It is preferred that a magnetic recording medium in the invention is provided with a backing layer on the side of the nonmagnetic support opposite to the side having the nonmagnetic layer and the magnetic layer. It is preferred for the backing layer to contain carbon black and inorganic powder. In connection with binders and various kinds of additives, the prescriptions in the magnetic layer and the nonmagnetic layer are applied to the backing layer. The thickness of the backing layer is preferably 0.9 μm or less, and more preferably from 0.1 to 0.7 μm.

Manufacturing Method:

The manufacturing method in the invention comprises the processes of coating a magnetic layer coating solution containing ferromagnetic powder and a binder at least on one side of a nonmagnetic support to thereby obtain a coated web, winding the coated web around a winding roll, and rewinding the coated web wound around the winding roll and subjecting the web to calendering treatment.

Manufacturing Method:

The manufacturing process of a magnetic layer coating solution or a nonmagnetic layer coating solution of a magnetic recording medium in the invention comprises at least a kneading process, a dispersing process, and a blending process to be carried out optionally before and/or after the kneading and dispersing processes. Each of these processes may be composed of two or more separate stages. All of the materials such as ferromagnetic metal powder, nonmagnetic powder, a binder, carbon black, an abrasive, an antistatic agent, a lubricant and a solvent for use in the invention may be added at any process and any time. Each material may be added at two or more processes dividedly. For example, polyurethane can be added dividedly at a kneading process, a dispersing process, or a blending process for adjusting viscosity after dispersion. For achieving the object of the invention, conventionally known techniques can be used partly in the above processes. Powerful kneading machines such as an open kneader, a continuous kneader, a pressure kneader or an extruder are preferably used in a kneading process. These kneading treatments are disclosed in detail in JP-A-1-106338 and JP-A-1-79274. For dispersing a magnetic layer coating solution or a nonmagnetic layer coating solution, glass beads can be used, but dispersing media having a higher specific gravity, e.g., zirconia beads, titania beads and steel beads are preferably used. Optimal particle size and packing rate of these dispersing media have to be selected.
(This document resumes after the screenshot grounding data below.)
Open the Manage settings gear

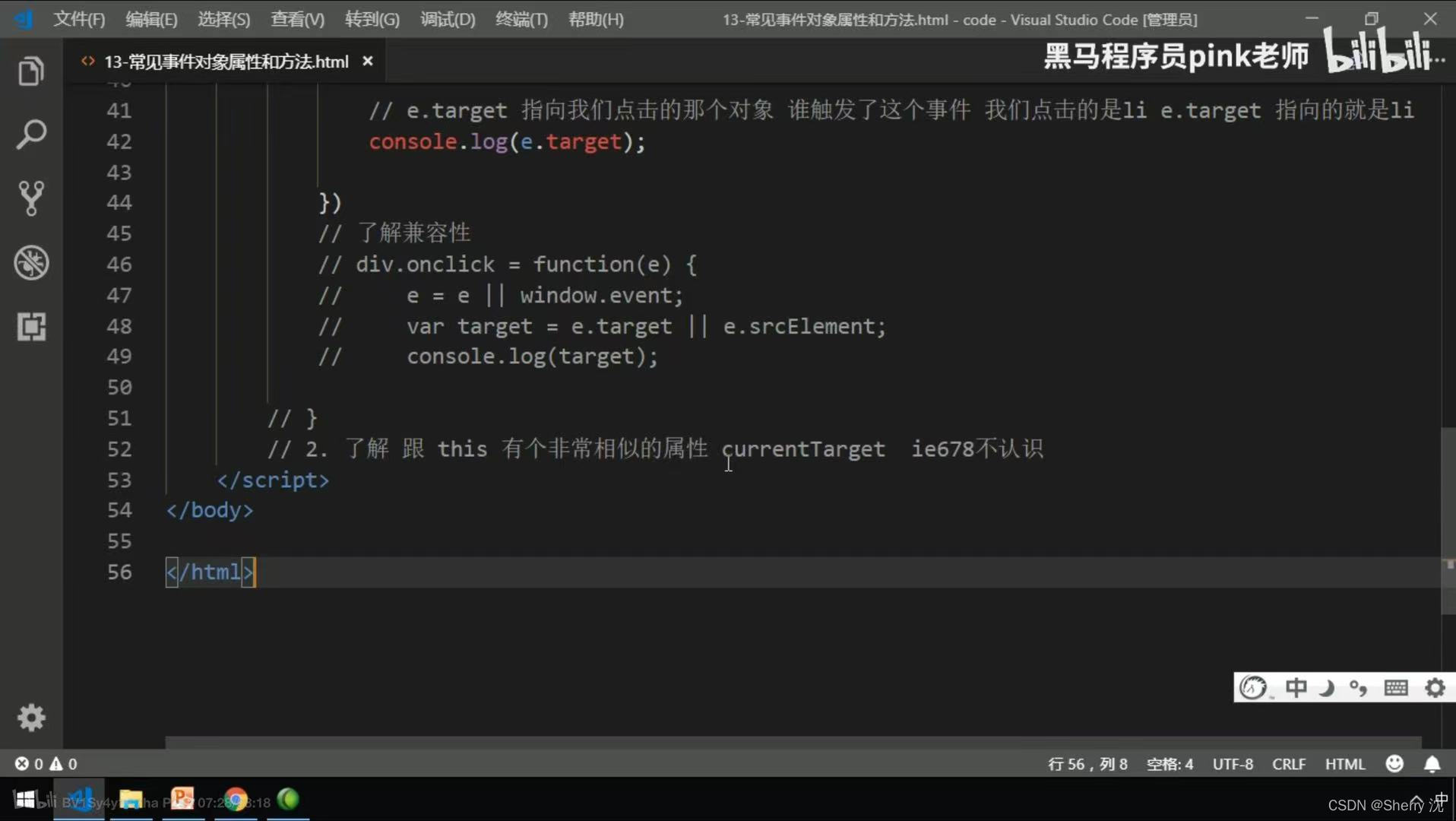31,718
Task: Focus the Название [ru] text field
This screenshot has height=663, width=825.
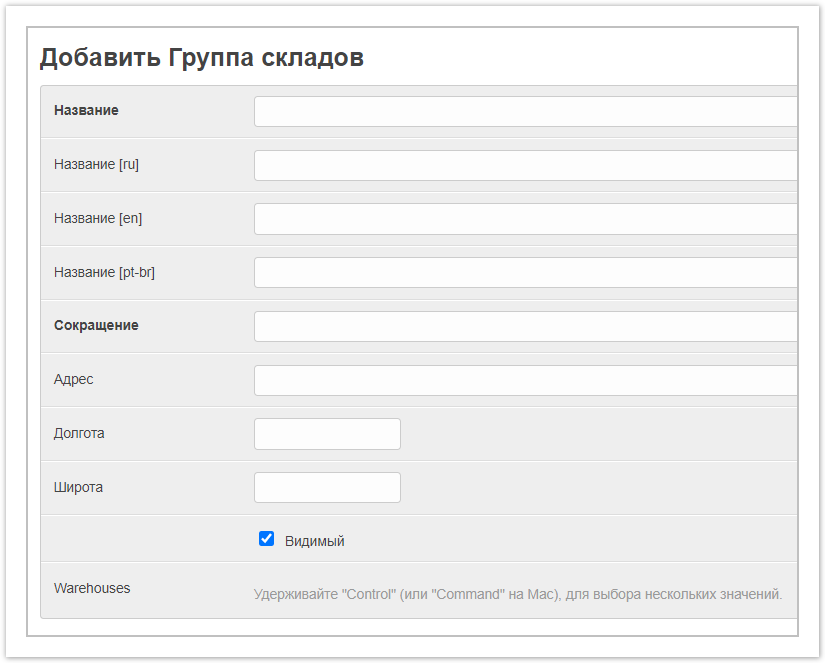Action: coord(525,165)
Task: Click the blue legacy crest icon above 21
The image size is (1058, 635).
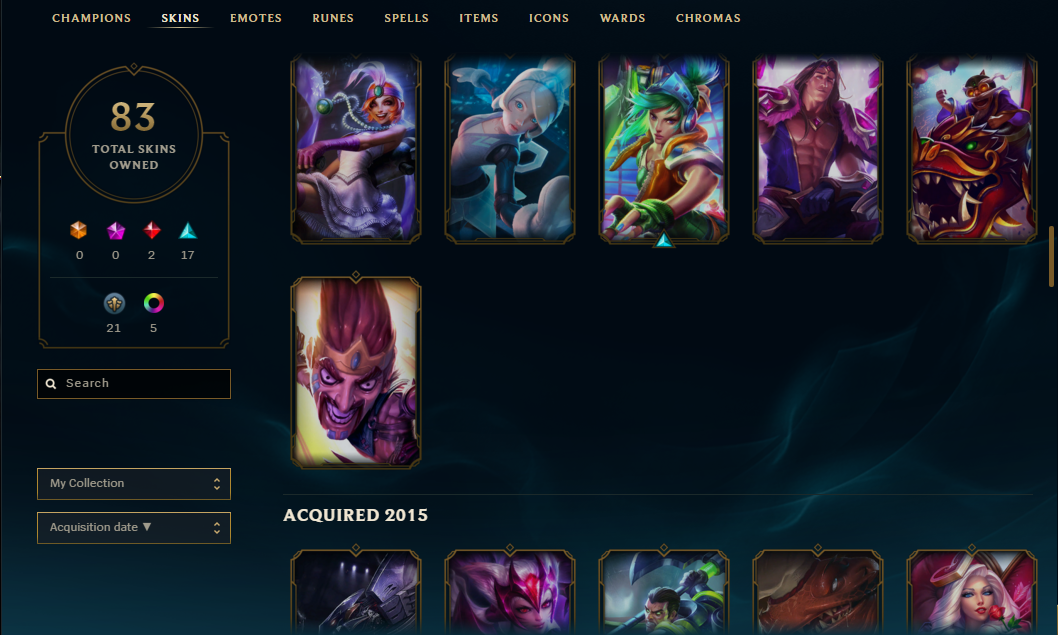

Well-known dispersers can be used in the invention.

In the manufacturing method of a magnetic recording medium in the invention, a magnetic layer is formed by coating a magnetic layer coating solution in a prescribed thickness on the surface of a nonmagnetic support under running. A plurality of magnetic layer coating solutions may be coated successively or simultaneously multilayer-coated, or a nonmagnetic layer coating solution and a magnetic layer coating solution may be coated successively or multilayer-coated simultaneously. For coating the above magnetic layer coating solution or nonmagnetic layer coating solution, air doctor coating, blade coating, rod coating, extrusion coating, air knife coating, squeeze coating, impregnation coating, reverse roll coating, transfer roll coating, gravure coating, kiss coating, cast coating, spray coating and spin coating can be used. These coating methods are described, e.g., in Saishin Coating Gijutsu (The Latest Coating Techniques), Sogo Gijutsu Center Co. (May 31, 1983).

In the case of a magnetic tape, a coated layer of a magnetic layer coating solution may be subjected to magnetic field orientation treatment by a cobalt magnet and a solenoid and the ferromagnetic powder contained in the coated layer of the magnetic layer coating solution. In the case of a magnetic disc, there are cases where isotropic orienting property can be sufficiently obtained without performing orientation by using orientating apparatus, but it is preferred to use known random orientation apparatus, e.g., disposition of cobalt magnets diagonally and alternately, or application of an alternating current magnetic field with a solenoid. In the case of ferromagnetic metal powder, isotropic orientation is generally preferably in-plane two dimensional random orientation, but the orientation can be made three dimensional random orientation by applying perpendicular factor. It is also possible to impart isotropic magnetic characteristics in the circumferential direction by perpendicular orientation using well-known methods, e.g., using different pole and opposed magnets. In particular, when high density recording is carried out, perpendicular orientation is preferred. Circumferential orientation can also be obtained using spin coating.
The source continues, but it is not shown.